Production Deployment Cycle for Mastering at Scale

Overall guidelines

This article outlines Tamr’s Production Deployment cycle recommendations for deployment in a mature state of production, where downstream consumers depend on the output of Tamr to be present and stable.

The overall guidelines amount to:

  • Treat the Production (Prod) environment with the utmost care
  • Have separate Development (Dev) and Test environments
  • Fully vet changes in lower environments (Dev and Test) before promoting to Prod
  • Changes with the potential to break Prod (or degrade data quality) should have a clear promotion plan, a sufficient time window allocated, and a clear rollback plan
    • Always take a backup of Prod prior to changes
    • Have a plan to restore from backup if needed

These guidelines are appropriate for a Mastering application with these considerations:

  • A scale-out cloud-based Tamr deployment is used
  • The full data scale in Prod is around 100M records or more
  • Dev has fewer computing resources than Prod and access to only a subset of the data
  • Test has equal computing resources to Prod and access to the full production data. If Test has fewer resources than Prod and a subset of data, this increases the risk of changes failing in Prod
  • The Tamr UI and its backing Elasticsearch are disabled in Prod and Test, to reduce resource requirements and reduce the chance of inadvertent changes

Environments

Tamr recommends having separate Development (Dev), Test, and Production (Prod) environments as part of each deployment. This is the minimum recommendation. Some deployments may benefit from having additional stages to further isolate types of changes and issues. The cost of maintaining multiple environments should be factored in when scoping any Tamr project.

Environment summary

There are three key areas in which each of these environments typically differ:

  • Source data
  • Resources
  • User access

This table shows Tamr’s recommendations for each environment.
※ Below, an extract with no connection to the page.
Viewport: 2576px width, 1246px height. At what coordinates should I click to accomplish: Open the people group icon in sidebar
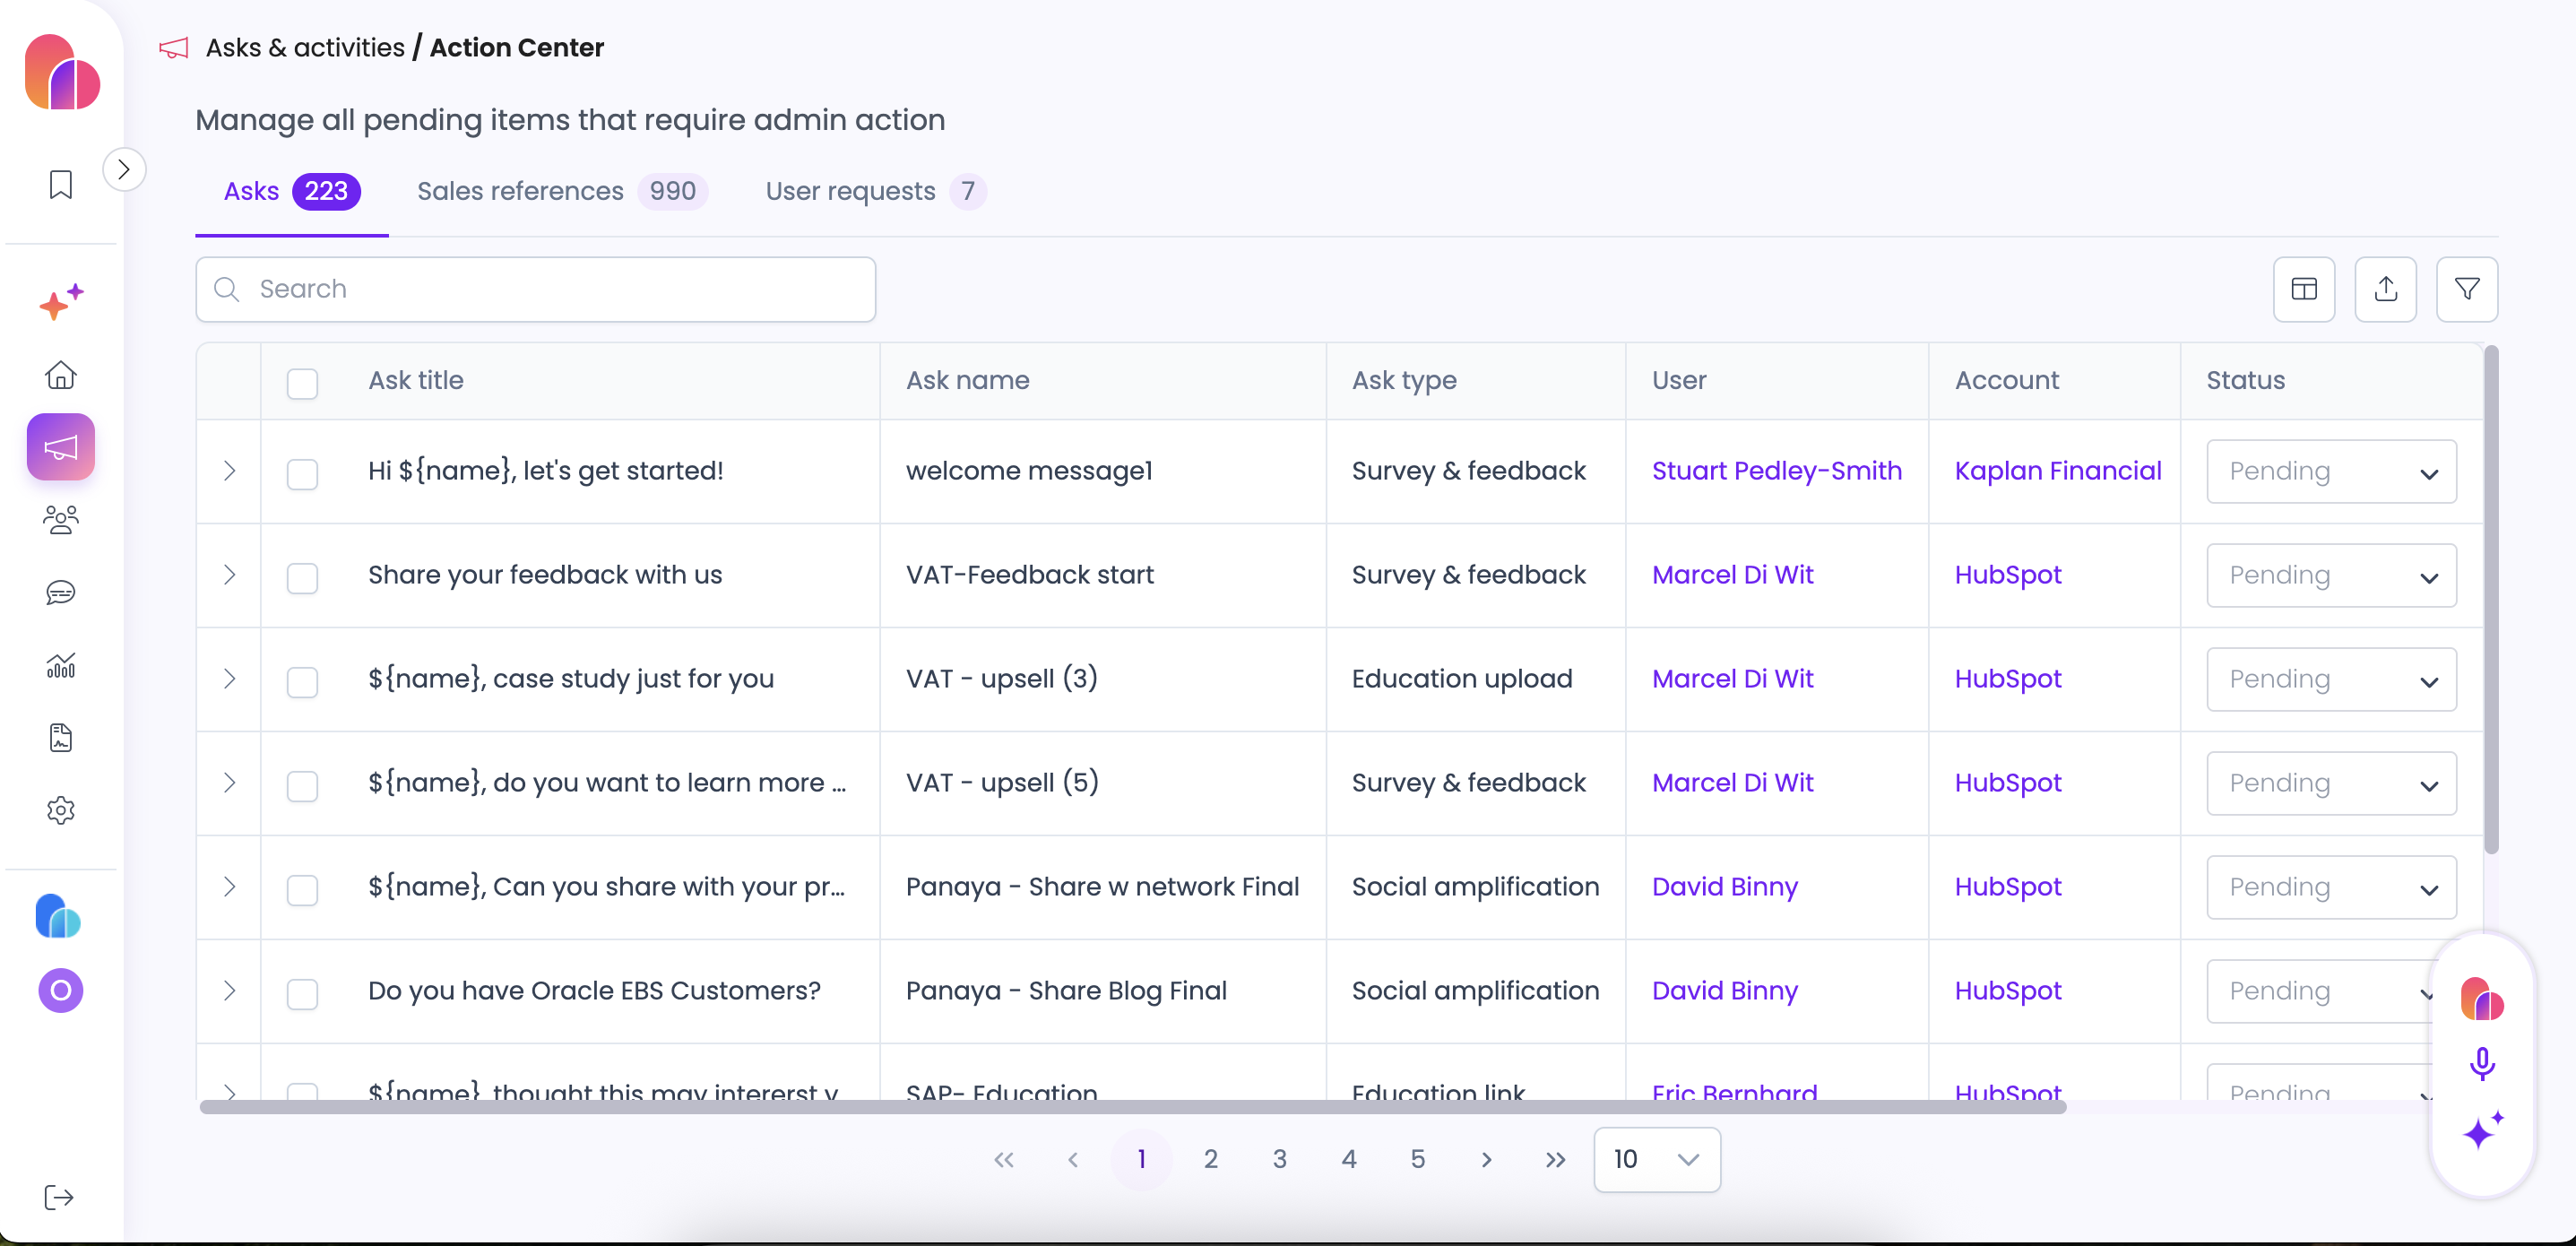tap(61, 520)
Environment Data Resources User Access
Production (Prod) Full production data Complete CPU, RAM, disk and network bandwidth available. Server: Functional ids only.

UI:

User management: LDAP/SAML

Admin: 1 or Few

Curator, Reviewer: Few, API only

Test / QA / Pre-Prod Full production data Same architecture, CPU, RAM, disk and network bandwidth as Prod. Server: Functional ids only.

UI:

User management: LDAP/SAML

Admin: 1 or Few

Curator, Reviewer: Few, API only

Development (Dev) Subset of production data Same architecture as Prod but reduced CPU, RAM, disk and network bandwidth. Server: User and functional ids.

UI:

User management: LDAP/SAML or Local

Admin: Many

Curator: Many

Reviewer: Many

Development environment

The Dev environment forms the beginning of the promotion cycle and is used to first create and iterate on a change to bring it to its final form. The final form can be the result of many distinct changes executed in a set order, or a single, simple configuration change.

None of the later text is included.